When I consider my selfbeing; my consciousness and feeling of myself, that taste of myself, of I and me above and in all things, which is more distinctive than the taste of ale or alum, more distinctive than the smell of walnutleaf or camphor, and is incommunicable by any means to another man…nothing else in nature comes near this unspeakable stress of pitch, distinctiveness, and selving, this selfbeing of my own.

Late poems like “The Delirium Waltz” and Strand’s contemplation of the final words of Christ, “Poem After the Last Seven Words,” honor the “distinctiveness” of individual experience as well as its arbitrariness, the suspicion that individuality is a standard feature of all lives.

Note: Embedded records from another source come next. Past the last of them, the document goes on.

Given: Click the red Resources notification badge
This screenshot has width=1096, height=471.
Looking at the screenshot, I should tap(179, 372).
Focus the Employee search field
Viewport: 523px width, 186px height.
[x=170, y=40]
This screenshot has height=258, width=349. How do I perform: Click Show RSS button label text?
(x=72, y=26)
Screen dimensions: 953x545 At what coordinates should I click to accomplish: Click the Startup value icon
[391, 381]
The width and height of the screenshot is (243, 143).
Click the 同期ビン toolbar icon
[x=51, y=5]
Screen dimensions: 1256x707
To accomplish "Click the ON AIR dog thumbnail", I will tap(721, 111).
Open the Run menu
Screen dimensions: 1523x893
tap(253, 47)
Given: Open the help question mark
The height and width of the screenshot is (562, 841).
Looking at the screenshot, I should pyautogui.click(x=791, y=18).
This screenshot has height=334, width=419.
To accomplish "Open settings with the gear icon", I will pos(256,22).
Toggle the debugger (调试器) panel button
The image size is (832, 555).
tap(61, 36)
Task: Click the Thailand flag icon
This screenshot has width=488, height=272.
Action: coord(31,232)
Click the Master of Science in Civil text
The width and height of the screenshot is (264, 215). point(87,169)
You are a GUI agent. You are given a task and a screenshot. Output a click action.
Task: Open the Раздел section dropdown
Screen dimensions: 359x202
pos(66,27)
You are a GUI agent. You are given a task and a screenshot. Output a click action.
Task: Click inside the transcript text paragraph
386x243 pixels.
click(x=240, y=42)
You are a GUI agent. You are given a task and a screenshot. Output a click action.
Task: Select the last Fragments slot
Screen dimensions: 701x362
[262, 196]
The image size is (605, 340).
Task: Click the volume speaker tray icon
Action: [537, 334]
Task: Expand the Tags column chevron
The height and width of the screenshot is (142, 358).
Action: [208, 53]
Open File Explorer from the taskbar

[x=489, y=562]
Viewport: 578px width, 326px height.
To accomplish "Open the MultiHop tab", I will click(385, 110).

Donne had the portrait he commissioned of himself in a burial shroud, which he contemplated in his final days. Strand’s late poems are self-portraits of a very different kind, but they serve the same purpose. Here is “Old Man Leaves Party” in its entirety:

It was clear when I left the party
That though I was over eighty I still had
A beautiful body. The moon shone down as it will
On moments of deep introspection. The wind held its breath.
And look, somebody left a mirror leaning against a tree.
Making sure that I was alone, I took off my shirt.
The flowers of bear grass nodded their moon-washed heads.
I took off my pants and the magpies circled the redwoods.
Down in the valley the creaking river was flowing once more.
How strange that I should stand in the wilds alone with my body.
I know what you are thinking. I was like you once. But now
With so much before me, so many emerald trees, and
Weed-whitened fields, mountains and lakes, how could I not
Be only myself, this dream of flesh, from moment to moment?